Gill Davies is researching the growth of developing renewable markets in Malawi. Lucky for us, Gill is working with our team in Mzuzu and keeping a blog of her findings. Read on…

“I’m a second year PhD student at the Centre of African Studies, based in the University of Edinburgh. After a first year of research training, literature review and learning about the African continent, I get to spend my second year experiencing it first-hand! Focusing on how development organisations are working to catalyse markets for small-scale renewable and clean energy products. 

That’s how, at the end of March 2012, I found myself packing my bags and heading to Mzuzu, in the north of Malawi, for four months in the SolarAid office.

I was really excited to see Malawi – everyone I’ve met who’s spent some time here raves about it. It’s also fascinating from a research perspective, as compared to other countries I’ve focused on, Malawi’s solar market is very fledgling, so almost a blank slate for SolarAid to have an impact on. And they definitely are having an impact! I’m now half way through my trip and in two months of being here, I’ve seen how incredibly hard working the Malawi team is – they always seem to be on the go!

An exciting aspect is seeing how SolarAid, with the establishment of SunnyMoney, is transitioning to a social enterprise approach. The new business-minded attitude seems to be paying off and sales of solar lights are increasingly rapidly. This is despite constraints that make Malawi a difficult country to develop the market in – being land-locked means consignments of stock take a long time to arrive. What’s more, the on-going fuel crisis here causes delays and logistic issues, yet with dedication the team manage to find solutions.

Mobile phone repairers are able to quicky find faults in solar lights and fix them.

The fuel crisis also means that many people in rural areas, who rely on kerosene for lighting, either can’t get hold of it or can’t afford it, and consequently resort to candles or battery-powered torches – meaning really poor light quality and similarly high costs over time, as I saw when visiting primary schools in Karonga.

Students studying for their end of primary exams go to school each evening to revise. At a school without solar, groups of students huddle around candles and, maybe, one or two kerosene lamps. Not only was it really hard to see, but also the heat and acridity in the room made it a very uncomfortable working environment. When I visited schools where students had bought solar lights, the difference was incredible – they could actually see their homework!

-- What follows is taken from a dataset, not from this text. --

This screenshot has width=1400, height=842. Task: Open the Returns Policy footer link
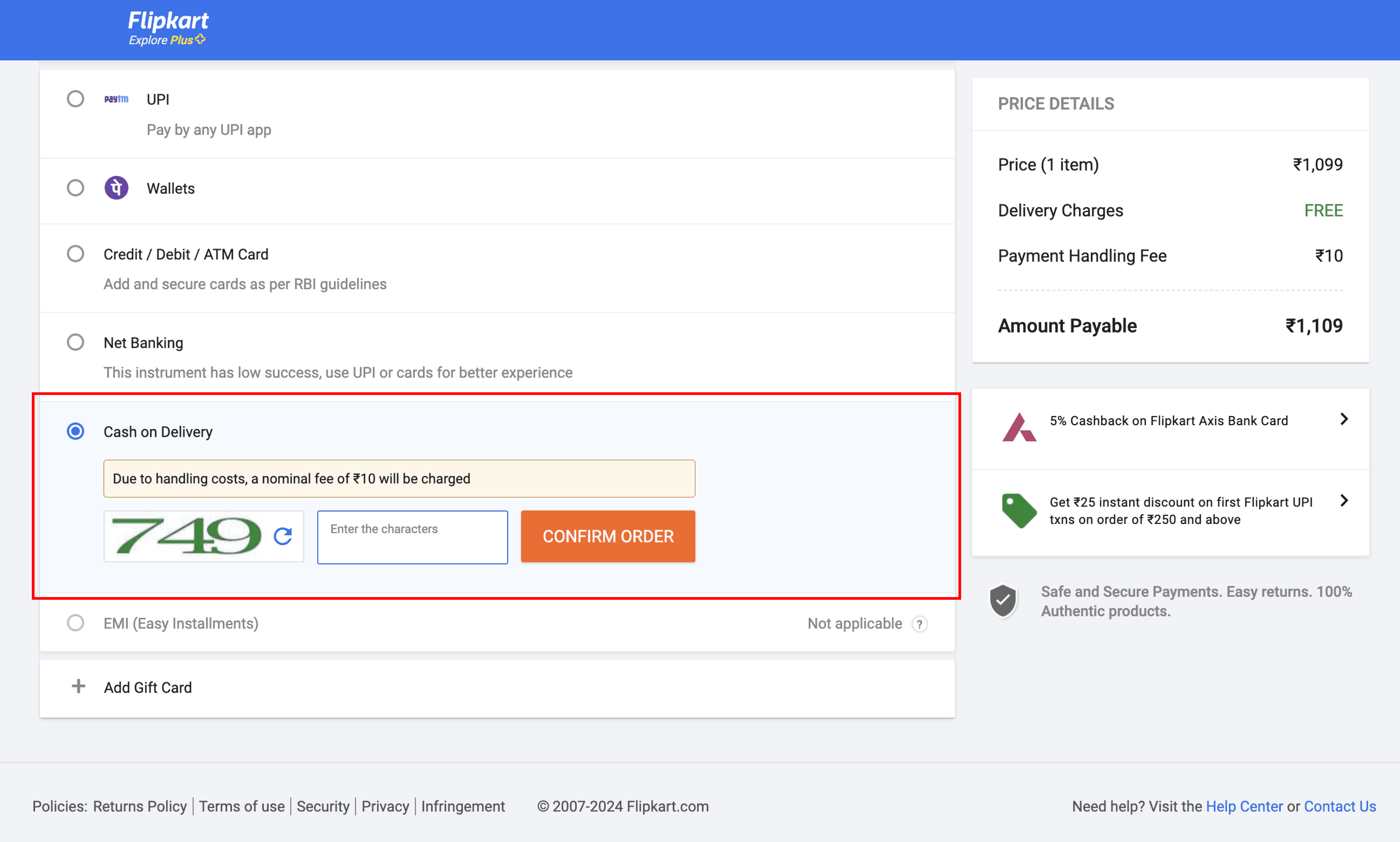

Aside from working, I have managed to squeeze in a few extra-curricular activities too. The team introduced me to Savannah Dry cider, something the UK definitely needs to start importing! And the delights of Mzuzu nightlife – Friday is the big night here. The lakeside is also fantastic, I couldn’t believe the first time I went to Chikale Beach in Nkhata Bay – it looked like the Caribbean! I guess our concept of a lake in the UK is a bit less exotic – I know Brave was rather disappointed when he went to the ‘lake’ in St James Park on his recent trip to London and discovered it was a mere pond!

Lake Malawi’s Nkhata Bay. Wow!

I’m looking forward to my next two months here to see how SunnyMoney develops further, particularly the rolling out of the schools campaign, which has already shown real success in the Karonga pilot.

The team are also working on the after-sales service, to ensure customers can get their lights maintained and repaired – a key component for a sustainable market. With all these activities, the future for SunnyMoney is looking really promising, and that means more and more people in Malawi will be able to access good quality low cost solar lights.”